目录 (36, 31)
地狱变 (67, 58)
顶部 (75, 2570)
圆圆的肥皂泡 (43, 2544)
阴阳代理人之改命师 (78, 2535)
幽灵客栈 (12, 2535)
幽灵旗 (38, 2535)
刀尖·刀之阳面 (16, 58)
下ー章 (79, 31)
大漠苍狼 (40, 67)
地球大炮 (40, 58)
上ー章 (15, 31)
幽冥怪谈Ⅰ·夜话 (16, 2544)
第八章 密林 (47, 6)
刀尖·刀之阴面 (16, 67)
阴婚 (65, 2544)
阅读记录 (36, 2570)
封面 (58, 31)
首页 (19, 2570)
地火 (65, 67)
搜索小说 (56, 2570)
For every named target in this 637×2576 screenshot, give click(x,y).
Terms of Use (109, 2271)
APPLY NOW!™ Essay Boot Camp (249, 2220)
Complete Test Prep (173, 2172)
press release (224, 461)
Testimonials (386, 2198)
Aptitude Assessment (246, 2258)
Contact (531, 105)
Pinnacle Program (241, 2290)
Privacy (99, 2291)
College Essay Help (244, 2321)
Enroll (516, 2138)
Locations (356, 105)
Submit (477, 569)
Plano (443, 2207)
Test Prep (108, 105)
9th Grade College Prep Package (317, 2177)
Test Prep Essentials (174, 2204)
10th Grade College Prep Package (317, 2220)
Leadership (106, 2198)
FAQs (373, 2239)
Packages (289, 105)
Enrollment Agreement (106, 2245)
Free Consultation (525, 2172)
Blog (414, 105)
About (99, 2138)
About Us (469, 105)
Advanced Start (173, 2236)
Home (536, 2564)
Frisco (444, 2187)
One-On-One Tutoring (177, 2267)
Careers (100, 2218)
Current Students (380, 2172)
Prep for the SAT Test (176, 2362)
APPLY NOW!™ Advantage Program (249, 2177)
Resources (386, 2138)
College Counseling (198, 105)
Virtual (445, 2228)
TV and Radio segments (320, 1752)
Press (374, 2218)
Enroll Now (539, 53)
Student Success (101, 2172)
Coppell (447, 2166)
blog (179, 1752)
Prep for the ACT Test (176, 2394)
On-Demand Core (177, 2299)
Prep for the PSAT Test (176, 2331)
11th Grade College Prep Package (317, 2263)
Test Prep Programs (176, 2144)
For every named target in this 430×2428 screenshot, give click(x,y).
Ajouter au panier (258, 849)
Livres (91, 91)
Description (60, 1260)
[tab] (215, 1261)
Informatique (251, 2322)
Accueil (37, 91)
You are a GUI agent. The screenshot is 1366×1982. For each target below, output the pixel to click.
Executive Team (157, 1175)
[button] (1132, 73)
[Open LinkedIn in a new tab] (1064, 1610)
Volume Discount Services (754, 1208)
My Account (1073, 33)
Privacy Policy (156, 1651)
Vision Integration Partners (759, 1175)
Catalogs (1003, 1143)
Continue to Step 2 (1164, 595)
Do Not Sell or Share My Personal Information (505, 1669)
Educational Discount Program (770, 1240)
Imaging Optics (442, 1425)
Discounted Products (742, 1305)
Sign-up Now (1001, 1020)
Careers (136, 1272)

=======

> **YOUR GOAL**: Reproduce the whole listing verbatim.

> **ANSWER BOX**:
目录 (36, 31)
地狱变 (67, 58)
顶部 (75, 2570)
圆圆的肥皂泡 (43, 2544)
阴阳代理人之改命师 (78, 2535)
幽灵客栈 (12, 2535)
幽灵旗 (38, 2535)
刀尖·刀之阳面 (16, 58)
下ー章 (79, 31)
大漠苍狼 (40, 67)
地球大炮 (40, 58)
上ー章 (15, 31)
幽冥怪谈Ⅰ·夜话 (16, 2544)
第八章 密林 (47, 6)
刀尖·刀之阴面 (16, 67)
阴婚 (65, 2544)
阅读记录 (36, 2570)
封面 (58, 31)
首页 (19, 2570)
地火 (65, 67)
搜索小说 (56, 2570)
For every named target in this 637×2576 screenshot, give click(x,y).
Terms of Use (109, 2271)
APPLY NOW!™ Essay Boot Camp (249, 2220)
Complete Test Prep (173, 2172)
press release (224, 461)
Testimonials (386, 2198)
Aptitude Assessment (246, 2258)
Contact (531, 105)
Pinnacle Program (241, 2290)
Privacy (99, 2291)
College Essay Help (244, 2321)
Enroll (516, 2138)
Locations (356, 105)
Submit (477, 569)
Plano (443, 2207)
Test Prep (108, 105)
9th Grade College Prep Package (317, 2177)
Test Prep Essentials (174, 2204)
10th Grade College Prep Package (317, 2220)
Leadership (106, 2198)
FAQs (373, 2239)
Packages (289, 105)
Enrollment Agreement (106, 2245)
Free Consultation (525, 2172)
Blog (414, 105)
About (99, 2138)
About Us (469, 105)
Advanced Start (173, 2236)
Home (536, 2564)
Frisco (444, 2187)
One-On-One Tutoring (177, 2267)
Careers (100, 2218)
Current Students (380, 2172)
Prep for the SAT Test (176, 2362)
APPLY NOW!™ Advantage Program (249, 2177)
Resources (386, 2138)
College Counseling (198, 105)
Virtual (445, 2228)
TV and Radio segments (320, 1752)
Press (374, 2218)
Enroll Now (539, 53)
Student Success (101, 2172)
Coppell (447, 2166)
blog (179, 1752)
Prep for the ACT Test (176, 2394)
On-Demand Core (177, 2299)
Prep for the PSAT Test (176, 2331)
11th Grade College Prep Package (317, 2263)
Test Prep Programs (176, 2144)
For every named target in this 430×2428 screenshot, give click(x,y).
Ajouter au panier (258, 849)
Livres (91, 91)
Description (60, 1260)
[tab] (215, 1261)
Informatique (251, 2322)
Accueil (37, 91)
You are a GUI agent. The screenshot is 1366×1982. For each target below, output the pixel to click.
Executive Team (157, 1175)
[button] (1132, 73)
[Open LinkedIn in a new tab] (1064, 1610)
Volume Discount Services (754, 1208)
My Account (1073, 33)
Privacy Policy (156, 1651)
Vision Integration Partners (759, 1175)
Catalogs (1003, 1143)
Continue to Step 2 (1164, 595)
Do Not Sell or Share My Personal Information (505, 1669)
Educational Discount Program (770, 1240)
Imaging Optics (442, 1425)
Discounted Products (742, 1305)
Sign-up Now (1001, 1020)
Careers (136, 1272)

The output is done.